Czech Republic Ambassador to the United States
- In office 2 December 2005 – 30 June 2010
- President: Václav Klaus
- Preceded by: Martin Palouš
- Succeeded by: Petr Gandalovič

Czech Republic Ambassador to Russia
- In office 8 February 2011 – 31 December 2012
- President: Václav Klaus
- Preceded by: Miroslav Kostelka
- Succeeded by: Vladimír Remek

Personal details
- Born: 27 September 1962 (age 63) České Budějovice, Czechoslovakia
- Spouse: Jaroslava Kolářová (div.)
- Domestic partner: Světlana Witowská
- Children: 2, including Ondřej
- Alma mater: Charles University
- Profession: Diplomat

= Petr Kolář =

Czech diplomat (born 1962)

Petr Kolář (born 27 September 1962) is a Czech politician and diplomat, who has served as the Czech ambassador to several countries, including Russia (2010–2012) and the United States (2005–2010).

==Diplomatic career==
Kolář has held numerous positions at the Ministry of Foreign Affairs. He has served as the Czech Ambassador to Sweden (1996–1998), the Republic of Ireland (1999–2003), Russia (2010–2012), and the United States (2005–2010). From 1 September 2003 to 12 October 2005, he was Deputy Foreign Affairs Minister for Bilateral Relations.

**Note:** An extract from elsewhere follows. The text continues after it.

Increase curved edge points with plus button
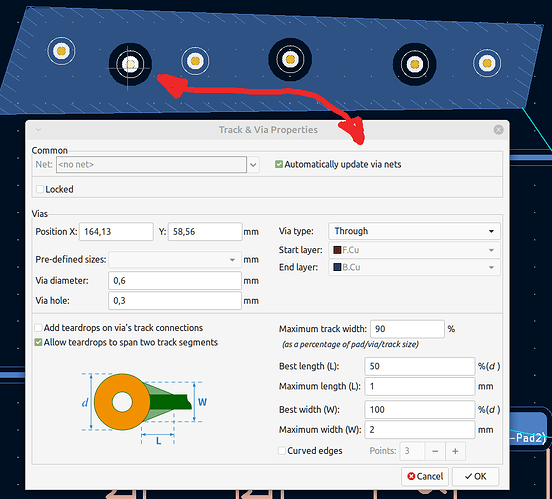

He has been a senior advisor to the law firm Squire Patton Boggs in Prague since 2016.

==Personal life==
Kolář was married to Jaroslava Kolářová and has two sons, including Ondřej, who served as mayor of the Prague 6 district from 2014 to 2022 before becoming an MEP in 2021. In January 2020, Kolář's wife died, and he subsequently entered into a relationship with TV presenter Světlana Witowská.